In next sections, we show different ideas appeared in different works into the presented framework.

Hennig (2010) proposed a method based on maximizing the Directly Estimated Missclassification Probabilities (DEMP approach). It is easy to show that the DEMP apprach is equivalent to the general score \(S_{\omega, \lambda}( \mathcal{T}_{\mathcal{I}_s}, I_a, I_b)\) using

- \({\color{blue}{\omega(\tau_{i \mathcal{I}_s}, I_a, I_b)}} = \tau_{i I_{a}}\) and \({\color{red}{\lambda(\tau_{i \mathcal{I}_s}, I_a, I_b)}} = 1{\hskip -2.4 pt}\hbox{I} \left( \forall j\; \tau_{i I_{b}} \geq \tau_{iI_j} \right)\).

Baudry *et al.* (2010) proposed to merged the component of a finite mixture based on minimizing the total Entropy

\[ \sum_{i=1}^n \sum_{j=1}^s \tau_{i \mathcal{I}_j} log(\tau_{i \mathcal{I}_j}). \]

In this case, it can be seen that their approach is equivalent to the general score \(S_{\omega, \lambda}( \mathcal{T}_{\mathcal{I}_s}, I_a, I_b)\) using

- \({\color{blue}{\omega(\tau_{i \mathcal{I}_s}, I_a, I_b)}} = 1\) and \({\color{red}{\lambda(\tau_{i \mathcal{I}_s}, I_a, I_b)}} = (\tau_{i I_a}+\tau_{i I_b}) \log(\tau_{i I_a} + \tau_{i I_b}) - \left\{ \tau_{i I_a} \log(\tau_{i I_a}) + \tau_{i I_b} \log(\tau_{i I_b})\right\}\)

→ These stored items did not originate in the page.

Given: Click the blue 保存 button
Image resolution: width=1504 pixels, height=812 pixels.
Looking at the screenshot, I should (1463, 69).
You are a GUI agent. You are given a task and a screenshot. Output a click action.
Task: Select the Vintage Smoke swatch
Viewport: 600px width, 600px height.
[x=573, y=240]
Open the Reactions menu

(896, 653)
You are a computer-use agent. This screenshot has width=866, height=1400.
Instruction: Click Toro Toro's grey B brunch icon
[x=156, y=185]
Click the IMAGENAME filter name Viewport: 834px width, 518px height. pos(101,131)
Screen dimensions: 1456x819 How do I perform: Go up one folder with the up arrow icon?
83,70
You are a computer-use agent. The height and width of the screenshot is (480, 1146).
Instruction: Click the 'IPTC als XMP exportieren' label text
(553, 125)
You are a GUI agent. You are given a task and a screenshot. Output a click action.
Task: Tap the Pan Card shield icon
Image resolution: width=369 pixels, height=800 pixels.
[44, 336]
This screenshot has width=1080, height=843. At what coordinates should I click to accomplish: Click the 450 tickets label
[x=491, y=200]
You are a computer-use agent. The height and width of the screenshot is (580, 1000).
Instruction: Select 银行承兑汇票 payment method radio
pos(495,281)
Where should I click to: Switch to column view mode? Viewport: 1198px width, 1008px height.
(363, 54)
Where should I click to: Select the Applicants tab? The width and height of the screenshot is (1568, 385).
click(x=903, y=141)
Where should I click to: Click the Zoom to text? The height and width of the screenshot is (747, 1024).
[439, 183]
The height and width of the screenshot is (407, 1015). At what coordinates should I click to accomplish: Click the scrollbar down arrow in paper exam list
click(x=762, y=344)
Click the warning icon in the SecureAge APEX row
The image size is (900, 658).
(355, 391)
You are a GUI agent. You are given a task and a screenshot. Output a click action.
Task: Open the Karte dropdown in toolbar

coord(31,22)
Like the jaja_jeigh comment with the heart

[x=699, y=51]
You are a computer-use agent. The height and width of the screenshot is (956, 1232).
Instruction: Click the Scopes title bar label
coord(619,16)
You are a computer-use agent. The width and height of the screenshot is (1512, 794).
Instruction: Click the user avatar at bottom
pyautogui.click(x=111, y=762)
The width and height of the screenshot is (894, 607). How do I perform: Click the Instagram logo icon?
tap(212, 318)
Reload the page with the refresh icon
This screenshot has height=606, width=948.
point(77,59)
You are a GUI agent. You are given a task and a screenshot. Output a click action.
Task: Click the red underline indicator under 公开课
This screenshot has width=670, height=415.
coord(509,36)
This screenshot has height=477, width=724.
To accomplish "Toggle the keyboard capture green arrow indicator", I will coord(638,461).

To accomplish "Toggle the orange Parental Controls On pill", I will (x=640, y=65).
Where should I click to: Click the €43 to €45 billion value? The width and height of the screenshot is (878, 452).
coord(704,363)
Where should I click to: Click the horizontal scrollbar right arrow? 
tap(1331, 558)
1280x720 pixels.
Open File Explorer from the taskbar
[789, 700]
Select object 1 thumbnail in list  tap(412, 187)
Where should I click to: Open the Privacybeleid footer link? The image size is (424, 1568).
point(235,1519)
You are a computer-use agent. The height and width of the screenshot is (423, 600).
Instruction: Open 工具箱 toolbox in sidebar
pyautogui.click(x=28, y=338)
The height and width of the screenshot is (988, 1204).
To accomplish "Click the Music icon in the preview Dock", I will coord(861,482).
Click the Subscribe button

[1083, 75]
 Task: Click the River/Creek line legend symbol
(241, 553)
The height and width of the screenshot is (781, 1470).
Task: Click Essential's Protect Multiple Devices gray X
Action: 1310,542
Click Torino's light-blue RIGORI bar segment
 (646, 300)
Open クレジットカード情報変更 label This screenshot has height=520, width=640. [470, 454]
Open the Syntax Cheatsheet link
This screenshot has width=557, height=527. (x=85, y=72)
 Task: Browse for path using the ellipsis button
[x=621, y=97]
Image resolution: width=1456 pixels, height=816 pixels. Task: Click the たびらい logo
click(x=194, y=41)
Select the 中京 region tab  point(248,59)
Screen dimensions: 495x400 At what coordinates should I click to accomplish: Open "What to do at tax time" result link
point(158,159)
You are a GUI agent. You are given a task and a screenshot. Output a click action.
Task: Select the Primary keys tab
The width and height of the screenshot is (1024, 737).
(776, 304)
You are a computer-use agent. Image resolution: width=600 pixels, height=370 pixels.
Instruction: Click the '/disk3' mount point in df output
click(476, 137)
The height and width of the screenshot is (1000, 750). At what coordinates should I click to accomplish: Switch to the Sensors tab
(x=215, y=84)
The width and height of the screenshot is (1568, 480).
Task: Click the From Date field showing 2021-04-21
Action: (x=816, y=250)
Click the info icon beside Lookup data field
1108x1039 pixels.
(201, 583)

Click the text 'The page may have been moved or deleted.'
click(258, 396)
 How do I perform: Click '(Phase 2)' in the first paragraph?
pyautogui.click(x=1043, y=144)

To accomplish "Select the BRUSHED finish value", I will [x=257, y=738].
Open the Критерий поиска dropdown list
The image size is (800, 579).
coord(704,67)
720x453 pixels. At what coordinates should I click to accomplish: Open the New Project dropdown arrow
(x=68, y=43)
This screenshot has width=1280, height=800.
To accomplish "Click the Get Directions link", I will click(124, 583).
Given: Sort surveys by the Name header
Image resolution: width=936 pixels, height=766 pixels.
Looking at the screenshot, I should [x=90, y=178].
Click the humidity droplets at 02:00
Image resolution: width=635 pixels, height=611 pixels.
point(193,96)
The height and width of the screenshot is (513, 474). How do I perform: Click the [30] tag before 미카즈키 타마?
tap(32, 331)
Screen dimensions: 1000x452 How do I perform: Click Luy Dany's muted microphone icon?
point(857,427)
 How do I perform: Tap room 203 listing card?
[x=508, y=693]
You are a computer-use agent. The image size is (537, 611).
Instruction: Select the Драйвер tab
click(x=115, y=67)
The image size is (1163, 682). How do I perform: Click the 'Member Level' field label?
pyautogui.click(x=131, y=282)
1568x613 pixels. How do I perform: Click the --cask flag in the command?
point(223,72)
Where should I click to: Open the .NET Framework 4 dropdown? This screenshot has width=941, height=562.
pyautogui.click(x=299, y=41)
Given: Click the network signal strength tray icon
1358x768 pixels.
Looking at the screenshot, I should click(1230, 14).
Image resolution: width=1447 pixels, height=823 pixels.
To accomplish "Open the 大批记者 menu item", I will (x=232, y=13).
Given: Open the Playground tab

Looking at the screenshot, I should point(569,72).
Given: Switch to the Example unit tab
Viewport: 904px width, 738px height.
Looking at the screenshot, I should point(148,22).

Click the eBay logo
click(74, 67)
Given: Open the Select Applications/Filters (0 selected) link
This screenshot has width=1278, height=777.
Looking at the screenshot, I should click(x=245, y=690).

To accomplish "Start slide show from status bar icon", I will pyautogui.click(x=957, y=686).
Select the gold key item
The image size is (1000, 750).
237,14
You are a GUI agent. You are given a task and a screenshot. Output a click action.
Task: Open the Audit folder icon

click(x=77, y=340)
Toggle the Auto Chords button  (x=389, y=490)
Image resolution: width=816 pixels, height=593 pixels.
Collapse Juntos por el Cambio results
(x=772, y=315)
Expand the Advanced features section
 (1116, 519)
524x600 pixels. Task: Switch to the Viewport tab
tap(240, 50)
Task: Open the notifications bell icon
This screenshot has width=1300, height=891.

Longford & Bartosova (2014) proposed to merge those two components maximizing the probability of classifying an observation to component \(I_a\) given that the observation is generated by either \(I_a\) or \(I_b\). To aproximate such probability a simulated sample \(X^*\) of finite mixture with components \(\mathcal{I}_s = \{I_1, \dots, I_s\}\). Using the posterior probabilities \(\mathcal{T}_{\mathcal{I}_s}^*\) of this simulated sample their approach is equivalent to the score \(S_{\omega, \lambda}( \mathcal{T}_{\mathcal{I}_s}, I_a, I_b)\) using

- \({\color{blue}{\omega(\tau_{i \mathcal{I}_s}, I_a, I_b)}} = 1\) and \({\color{red}{\lambda(\tau_{i \mathcal{I}_s}, I_a, I_b)}} = \frac{\tau_{i I_{b}}}{\tau_{i I_{a}} + \tau_{i I_{b}}}\)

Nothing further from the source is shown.